1959 film directed by Carlo Campogalliani

Goliath and the Barbarians (Il terrore dei barbari) is a 1959 Italian peplum film loosely based on events of the Lombard invasion of Italy in AD 568. As with many Italian peplums of the time, the English dubbed version renamed some of the characters (for example, "Emiliano" became "Goliath").

==Plot==
Set in the 6th century, it follows the start of barbarian invasions and deals with one group that attacks a village and destroys anyone and anything that is there. One man, Emiliano, son of the village leader, is away at the time of attack. He swears revenge and wages a one-man war against the evil tribes. He also is helped by the survivors and his sister Lynda. He wears a lion head mask to instill fear into the hearts of the barbarians.

==US Release==
American International Pictures released the film in the US with a new score by Les Baxter. The film had originally been a Hercules movie but AIP decided rename it a Goliath film to avoid confusion with Hercules (1959). AIP invested $20,000 in the movie to help the producers complete it and were rewarded when it became a big hit. The film earned $1.6 million in North America during its initial release where it was double billed with Sign of the Gladiator Arkoff later estimated the film earned a gross of $1.8 million.
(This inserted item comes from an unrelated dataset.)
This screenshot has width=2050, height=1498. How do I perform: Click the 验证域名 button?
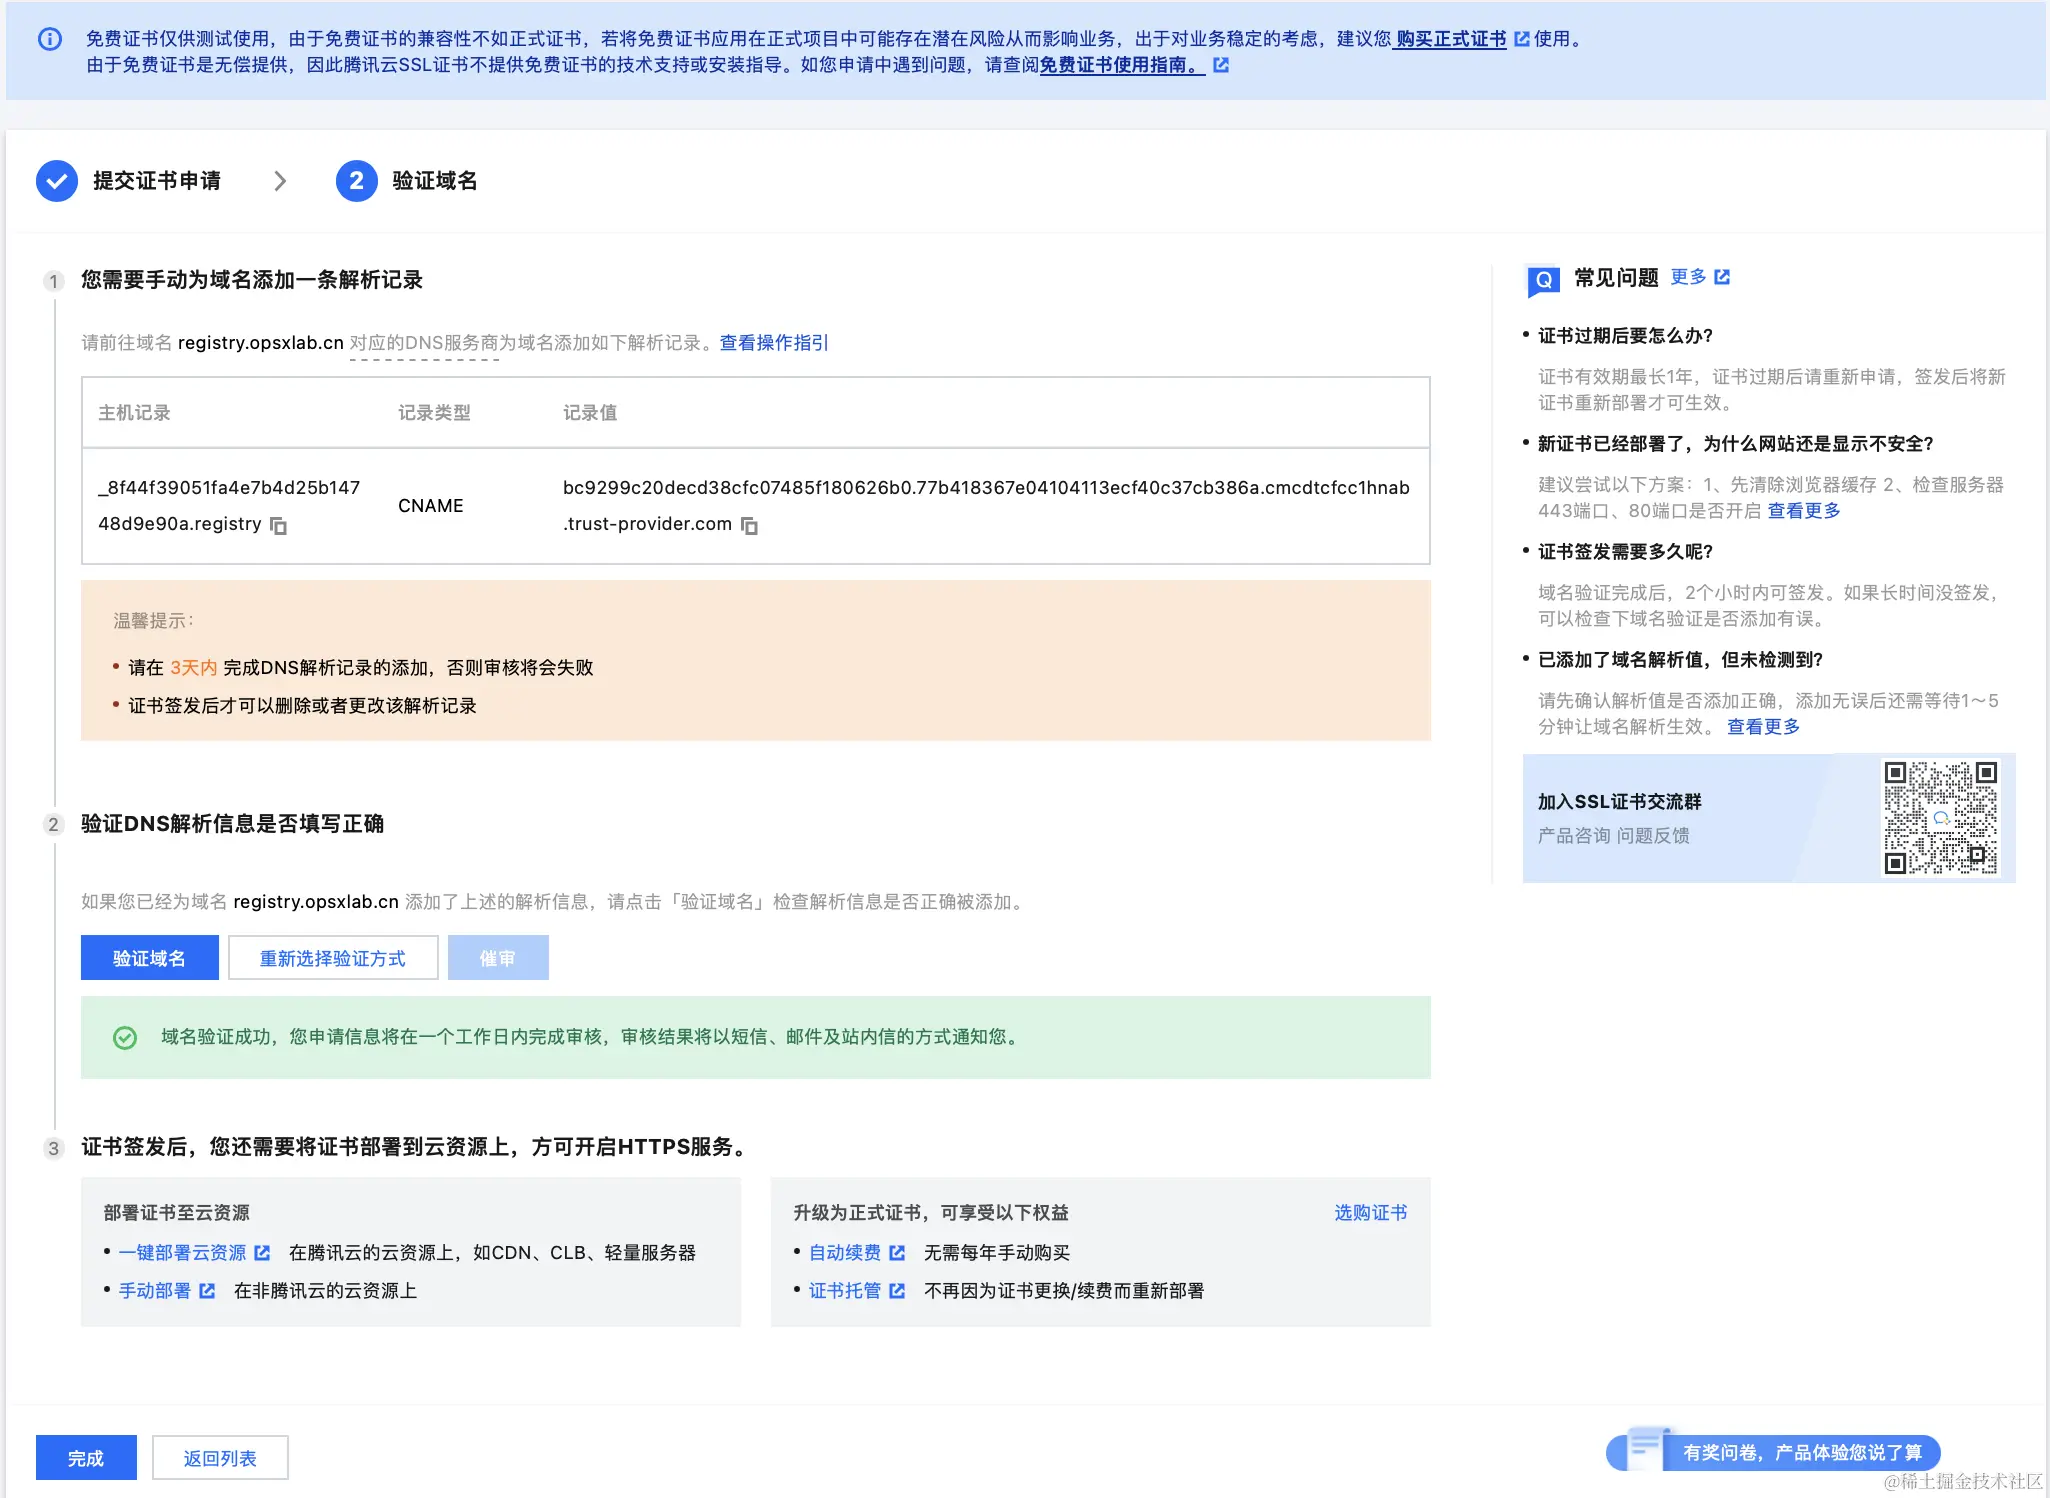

AIP announced plans to make a follow-up called Goliath and the Dragon from a script by Lou Rusoff with Debra Paget but this fell through and they ended up buying another Italian film called The Revenge of Hercules and simply renaming it Goliath and the Dragon.

===DVD Releases===
This film was released on a limited edition DVD by Wild East Productions in 2007 as a double feature with Goliath and the Vampires.